We picked up the car at the airport in Glasgow, Scotland, and immediately took stock of the fact that my driver’s seat was on the right side of the car. We somehow folded ourselves into our tiny 1 liter engine’d car, and my left hand shifted us out onto the wrong side of the road, for that is what it was. Even after 3 days of driving, every time a car would come around a corner towards me, I would have that split second thought that “oh, no, that car is on my side, it’s going to hit me, … crap!”, and a rush of adrenaline would shoot through me. Needless to say, after 850 miles of driving in 3 days, I felt like a limp rag. And since gas cost $6.50 a gallon, it was lucky that we got 37 mpg in our little car!
It rained in heavy spurts our entire first full day in Scotland…..not really a surprise, is it?. We dug out the raingear, and I attempted to make the drive up north to where we knew the famous highlands of Scotland were awaiting.
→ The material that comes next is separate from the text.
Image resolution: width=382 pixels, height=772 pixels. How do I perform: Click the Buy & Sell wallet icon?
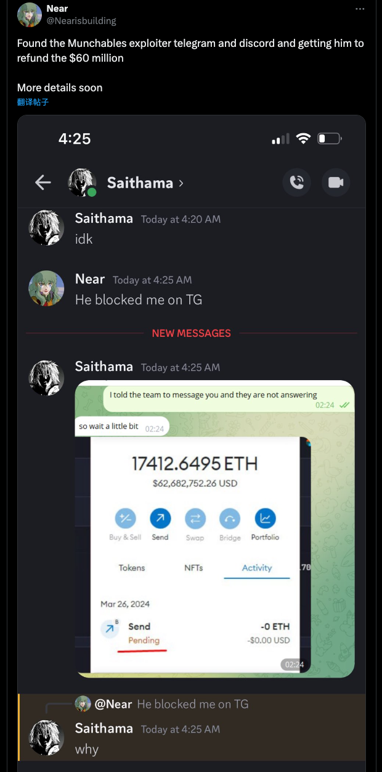pyautogui.click(x=125, y=519)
Getting there though, took some major driving concentration. But the rain stopped precipitously just as we made it up to the famous Loch Ness, and we spent a minute looking for the monster. No luck there, probably because we had a camera with us. But the Loch Ness, and indeed all of the Lochs that we visited, were beautiful, even in the rain. We continued on up to Inverness, and visited Culloden Battlefield (the site of the last Scottish uprising against the English in 1745), and also the Clava Cairns. The stone circles, there were three of them at this site, were much smaller than Stonehenge, obviously, but fascinating, and very old, 3000 years old.
When it started raining again, we hightailed it to the rugged western coast of Scotland, driving through even heavier rain and country that looked much like Arctic tundra…until we would come across small patches of green thick forest just a mile later. Of course there were animals typical for the area to be seen also, like Scottish deer, a million grazing sheep, and some very wooly Highland cows. And in one lush damp forest, we found another unexpected surprise….half a dozen redwood trees.
We found a campground on a cliff overlooking the ocean as the sun was setting at 11 p.m. (it doesn’t really get dark very long that far north, this time of year anyway), and waited patiently in our car to set up our tent until the driving rain let up a little, which it did. Then much to our liking, the sun was out in the morning (sunrise at 4:20am) and the rain was gone. Perfect timing for our drive on one of the 10 most scenic roads in Europe, and this one turned out to have great views of the Islands off the coast. I looked at them when I wasn’t focused on driving the twisting one lane road, trying not to hit cows and sheep, and pulling over whenever another car came along.
Our goal for the day was to visit one of those Islands, the Isle of Skye. In the sunshine, it turned out to be absolutely beautiful, with very green barren mountains and boggy lowlands, and very few people. We took a hike around one of the mountains, and even though it had just rained the day before, we could sit in the soft peat grass and listen to sheep “baa” and watch lambs play, and the ground was perfectly dry.
We slept on Skye for the night, at the farmhouse of a very hospitable older couple that had a little pad of grass right there in their yard for camping. We petted the family dog, watched twin lambs chase bunny rabbits in the backyard, and then fell asleep before the sun even came close to setting beyond the small Loch down in the valley below us.
We were awakened the next morning by a bunch of roaming chickens that circled our tent, one being a rooster, that seemingly crowed extremely loud at such close proximity. But, our last day was luckily also beautiful, sunny, and even warmer than the last. We dodged a million more sheep on our way off the Island, and were offered beautiful vistas of the mountains on both the mainland and the other distant Islands, rare treat we were told for Scotland. We also saw a huge castle on a Loch, and a real live Bag-piping Scot playing along the side of the road!
And of course, every time we stopped anywhere, we soaked up the sounds of the great accents of the people there, the Highland brogue that rolls off the tongue. Much more understandable than German, was that type of English, but some of the radio stations we tuned into were speaking Gaelic, which we couldn’t understand in the least. All in all, our journey was a fascinating whirlwind trip deep into the awesome forever desolation of a place that sits on the edge of the world.